A Homer by Another Name: A Tale of the First Day of School for a Nontraditional Student

Nontraditional StudentDo you remember your first day of school? I remember mine. Most of the other children had freshly scrubbed faces and cheery dispositions. Some were outgoing and precocious, asking everyone their names–that was me. Others were shy and just wanted to sit quietly. Then, there were those kids who just wailed hoping that their parents or guardians would return and whisk them back to the safety of their homes. As a nontraditional student I’ve had many first days of school; each semester presenting a new opportunity to learn and grow. But it wasn’t until I transferred from a community college to Cornell University, that I found myself internally wailing and, like my unhappy kindergarten classmates, wishing that I could return to the safety of my home.
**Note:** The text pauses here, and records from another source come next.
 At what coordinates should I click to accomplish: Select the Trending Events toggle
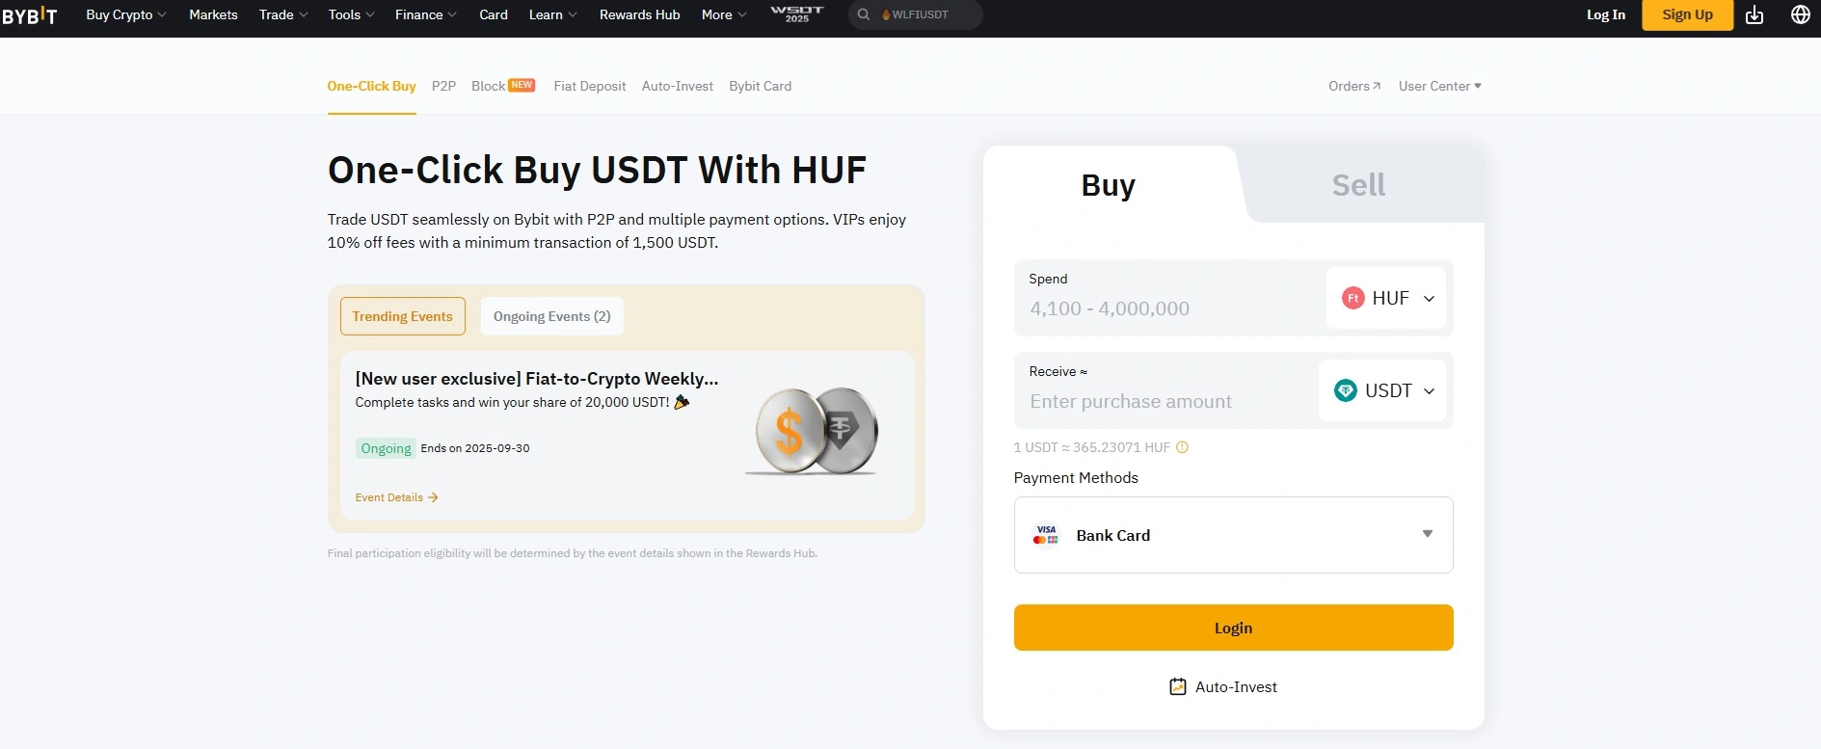[x=402, y=316]
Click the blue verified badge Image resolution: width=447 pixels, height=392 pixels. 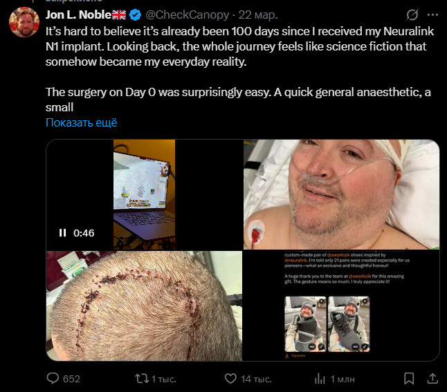135,15
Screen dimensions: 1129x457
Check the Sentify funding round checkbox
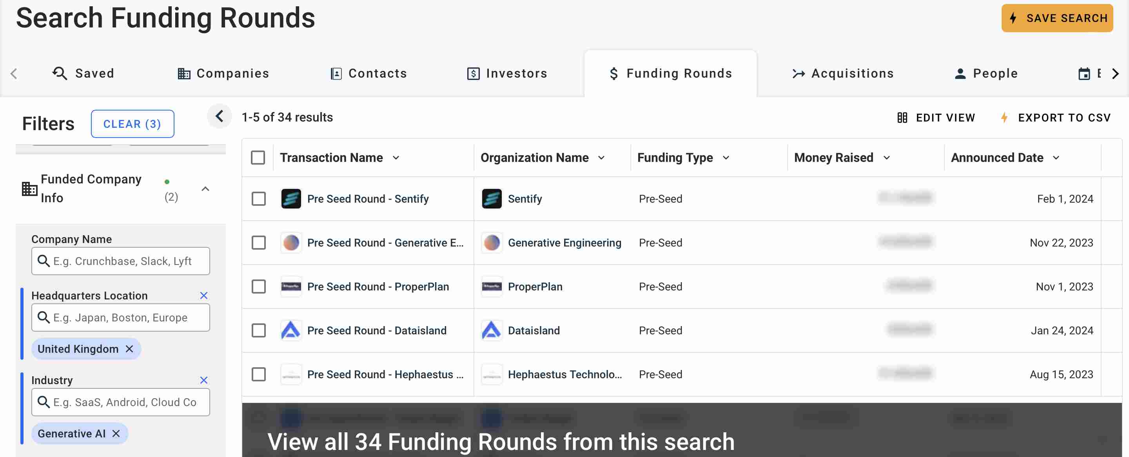point(258,198)
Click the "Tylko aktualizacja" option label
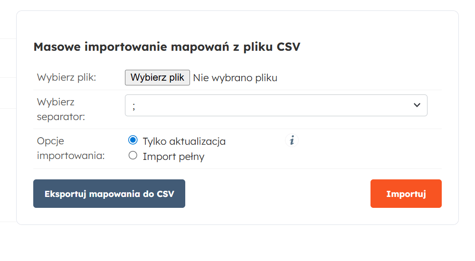This screenshot has width=475, height=261. (184, 141)
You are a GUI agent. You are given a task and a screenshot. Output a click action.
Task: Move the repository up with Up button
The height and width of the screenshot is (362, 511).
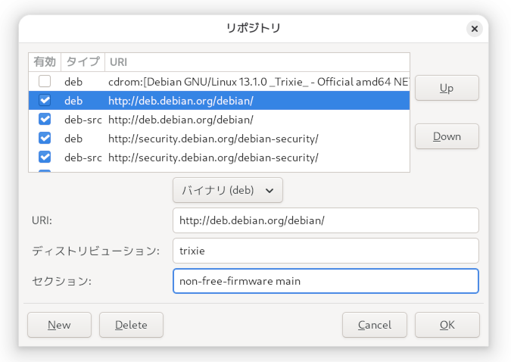447,88
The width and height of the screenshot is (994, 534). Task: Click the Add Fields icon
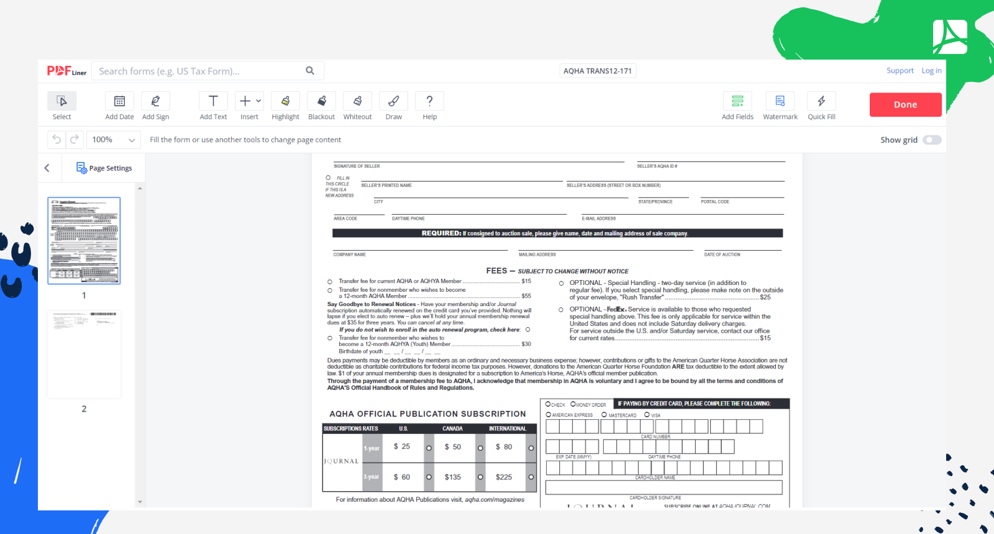coord(737,101)
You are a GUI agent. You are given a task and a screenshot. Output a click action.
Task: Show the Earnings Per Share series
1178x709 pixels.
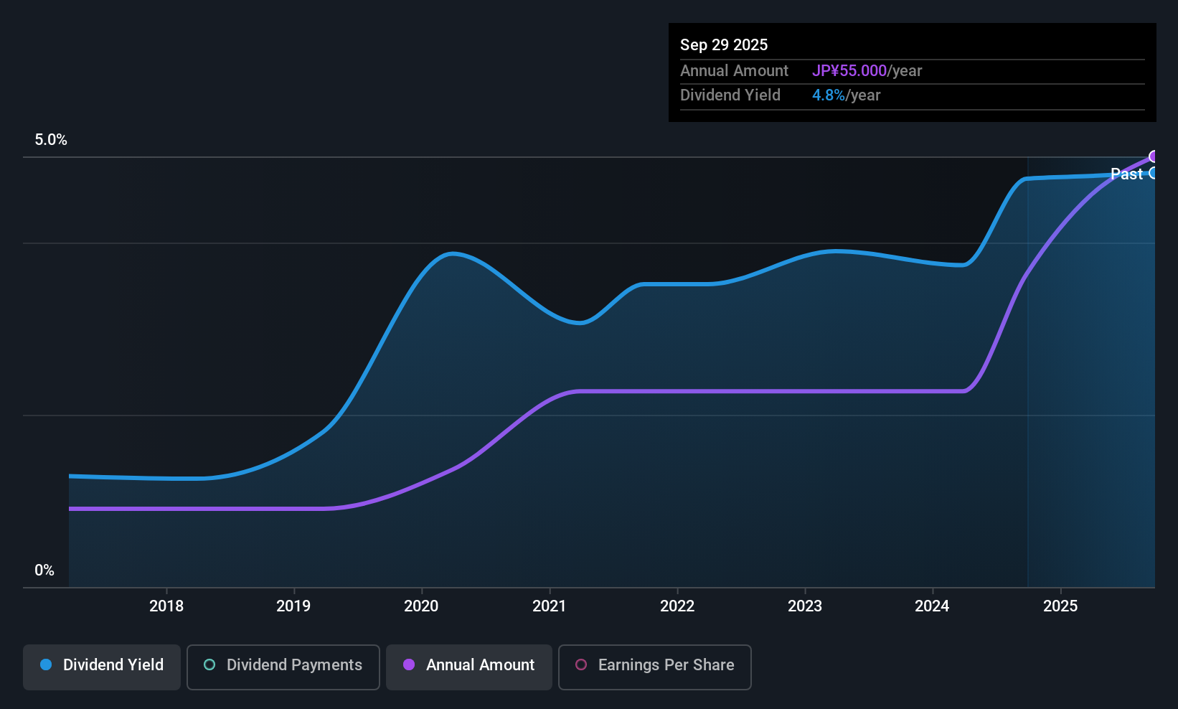pyautogui.click(x=654, y=667)
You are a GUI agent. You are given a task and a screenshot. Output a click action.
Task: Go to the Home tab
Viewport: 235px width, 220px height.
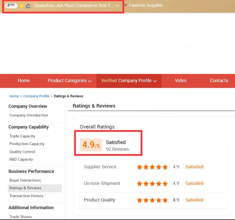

The first day of my first semester as a full-time undergrad, I was still that freshly scrubbed precocious student, excited about my future and curious about my classmates and professors. My pencils were sharpened, my blank loose-leaf pages were ready to be filled and my mind was open.

About 15 minutes into the class, an 18-year-old freshman stood up in the middle of our Policy Analysis 101 class and, with a smug smirk, quoted Homer’s The Iliad. I can’t remember the question he was answering, or what he said, all I knew was that although he was almost 10 years my junior, I thought that he was brilliant and I was completely out of my league. I couldn’t quote Homer; I hadn’t even read The Iliad. When I heard “Homer,” I thought “Simpson.” I wanted to run from the classroom, scoop up my children and return to the safety of my job as an administrati ve assistant in Washington, DC. That was in August 1997.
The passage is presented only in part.